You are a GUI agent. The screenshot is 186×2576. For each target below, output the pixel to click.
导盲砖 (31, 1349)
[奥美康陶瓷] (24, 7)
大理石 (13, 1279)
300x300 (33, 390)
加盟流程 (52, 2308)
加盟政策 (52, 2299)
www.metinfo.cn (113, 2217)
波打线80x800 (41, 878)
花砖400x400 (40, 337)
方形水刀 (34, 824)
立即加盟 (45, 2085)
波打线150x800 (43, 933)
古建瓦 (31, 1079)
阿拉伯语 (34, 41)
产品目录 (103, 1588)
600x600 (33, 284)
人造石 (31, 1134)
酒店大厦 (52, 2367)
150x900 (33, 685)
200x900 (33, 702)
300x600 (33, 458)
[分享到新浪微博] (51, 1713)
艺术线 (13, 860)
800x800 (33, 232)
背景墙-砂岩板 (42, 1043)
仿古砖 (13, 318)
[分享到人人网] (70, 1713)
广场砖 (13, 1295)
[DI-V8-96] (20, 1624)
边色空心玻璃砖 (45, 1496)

> [Task description]: Restate all of the lines in the material exactly as they are.

> [Result]:
You are a GUI agent. The screenshot is 186×2576. For each target below, output the pixel to click.
导盲砖 (31, 1349)
[奥美康陶瓷] (24, 7)
大理石 (13, 1279)
300x300 (33, 390)
加盟流程 (52, 2308)
加盟政策 (52, 2299)
www.metinfo.cn (113, 2217)
波打线80x800 (41, 878)
花砖400x400 (40, 337)
方形水刀 (34, 824)
立即加盟 (45, 2085)
波打线150x800 (43, 933)
古建瓦 (31, 1079)
阿拉伯语 (34, 41)
产品目录 (103, 1588)
600x600 (33, 284)
人造石 (31, 1134)
酒店大厦 (52, 2367)
150x900 (33, 685)
200x900 (33, 702)
300x600 (33, 458)
[分享到新浪微博] (51, 1713)
艺术线 (13, 860)
800x800 (33, 232)
背景墙-砂岩板 (42, 1043)
仿古砖 (13, 318)
[分享到人人网] (70, 1713)
广场砖 (13, 1295)
[DI-V8-96] (20, 1624)
边色空心玻璃砖 (45, 1496)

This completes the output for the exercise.